Despite concern among some policymakers regarding disappointing inflation data, the committee remains focused on expectations of inflation stabilizing near 2% over the coming months and years, particularly amid what it describes as a “solid” labor market. At this point, it appears that rates are likely to increase one more time before the end of the year, and the start of balance sheet normalization could be as soon as September.
Retail sales rose +0.6% in July, doubling expectations of a +0.3% rise. June sales were revised significantly higher, from -0.2% to +0.3%.
The consumer is not doing as badly as previously believed. Throughout the year, retail sales reports had consistently come in below expectations. July’s report dramatically reversed that trend. However, year-over-year sales still remain well below the highs in 2016. Despite the improving picture, consumers are not likely to drive dramatic GDP growth in the near future.
The Chinese government formalized rules restricting what types of overseas investments Chinese firms can make. The restrictions favor investment in the Belt and Road infrastructure initiative and aim to reduce the purchase of “trophy assets” that have the potential for large losses, as well as investments that the government thinks could reflect poorly on China.
Along with inserting the government’s objectives into decisions that should be driven by market considerations, these restrictions are also an effort to limit capital outflows as the government continues its de-leveraging campaign. More government intervention in market decisions about capital allocation will result in greater distortions that will have to be rebalanced later on.
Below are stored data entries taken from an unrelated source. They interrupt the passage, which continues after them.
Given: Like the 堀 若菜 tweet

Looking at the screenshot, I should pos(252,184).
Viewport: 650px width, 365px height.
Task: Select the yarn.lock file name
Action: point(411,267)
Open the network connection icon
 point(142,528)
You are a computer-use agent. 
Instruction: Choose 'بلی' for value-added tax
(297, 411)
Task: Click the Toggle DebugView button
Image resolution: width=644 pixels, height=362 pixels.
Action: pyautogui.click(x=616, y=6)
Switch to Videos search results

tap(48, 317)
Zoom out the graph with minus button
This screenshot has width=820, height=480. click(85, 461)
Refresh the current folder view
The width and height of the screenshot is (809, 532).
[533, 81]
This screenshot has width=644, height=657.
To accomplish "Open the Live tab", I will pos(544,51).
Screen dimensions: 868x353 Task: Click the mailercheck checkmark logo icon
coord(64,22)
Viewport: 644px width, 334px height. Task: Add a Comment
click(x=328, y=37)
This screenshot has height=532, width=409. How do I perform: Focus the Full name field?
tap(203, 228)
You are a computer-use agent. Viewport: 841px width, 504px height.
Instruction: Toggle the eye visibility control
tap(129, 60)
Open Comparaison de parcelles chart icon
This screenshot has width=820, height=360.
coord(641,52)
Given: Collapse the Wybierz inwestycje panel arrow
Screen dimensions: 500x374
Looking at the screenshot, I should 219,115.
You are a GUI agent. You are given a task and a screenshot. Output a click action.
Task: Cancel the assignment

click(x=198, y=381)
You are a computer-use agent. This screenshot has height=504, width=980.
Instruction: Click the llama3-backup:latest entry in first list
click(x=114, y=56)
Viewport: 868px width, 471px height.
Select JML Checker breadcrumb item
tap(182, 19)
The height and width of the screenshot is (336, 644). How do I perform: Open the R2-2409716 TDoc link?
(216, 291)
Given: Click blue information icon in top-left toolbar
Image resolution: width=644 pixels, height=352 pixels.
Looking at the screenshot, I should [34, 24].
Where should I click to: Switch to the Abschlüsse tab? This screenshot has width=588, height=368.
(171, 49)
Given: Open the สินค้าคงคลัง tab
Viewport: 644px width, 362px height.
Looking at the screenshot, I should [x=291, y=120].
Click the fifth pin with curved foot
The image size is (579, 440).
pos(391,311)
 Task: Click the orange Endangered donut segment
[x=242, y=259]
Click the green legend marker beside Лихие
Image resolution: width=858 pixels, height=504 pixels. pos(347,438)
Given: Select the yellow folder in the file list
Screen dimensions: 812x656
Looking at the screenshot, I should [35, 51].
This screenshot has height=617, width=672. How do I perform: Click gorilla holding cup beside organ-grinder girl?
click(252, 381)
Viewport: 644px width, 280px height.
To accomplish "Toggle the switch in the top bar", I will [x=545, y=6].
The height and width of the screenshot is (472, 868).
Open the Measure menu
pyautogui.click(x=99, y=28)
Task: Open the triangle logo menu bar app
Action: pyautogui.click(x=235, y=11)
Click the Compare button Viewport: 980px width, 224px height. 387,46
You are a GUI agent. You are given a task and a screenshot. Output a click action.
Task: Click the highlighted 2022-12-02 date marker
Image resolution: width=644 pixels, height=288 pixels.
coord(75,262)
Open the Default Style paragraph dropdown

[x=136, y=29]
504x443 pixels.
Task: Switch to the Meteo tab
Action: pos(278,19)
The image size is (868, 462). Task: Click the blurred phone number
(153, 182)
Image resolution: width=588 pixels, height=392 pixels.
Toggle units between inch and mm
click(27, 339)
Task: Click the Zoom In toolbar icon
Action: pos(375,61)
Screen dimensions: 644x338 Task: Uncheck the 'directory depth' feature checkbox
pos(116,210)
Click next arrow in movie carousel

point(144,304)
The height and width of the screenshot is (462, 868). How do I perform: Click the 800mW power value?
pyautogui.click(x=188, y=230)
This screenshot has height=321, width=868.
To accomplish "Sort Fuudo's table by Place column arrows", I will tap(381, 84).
Illinois missed its first deadline to make payments to school districts, as lawmakers continue to fight over the state’s new education funding formula and funding for Chicago Public Schools. Last Sunday, the Illinois Senate voted to override Governor Bruce Rauner’s amendatory veto of the funding plan. However, this week the House voted on an amendment to the funding measure, which did not pass. The House is scheduled to vote next week to override the veto. Moody’s called the delay in distributing state aid a “credit negative” event.
Without a resolution, schools will not receive funding from the state. School districts have already made cuts to cope with the budget impasse that ended last month. Some Illinois school districts started the 2017-2018 school year this week. Lawmakers must put priority on ending this impasse and release the state aid to Illinois schools.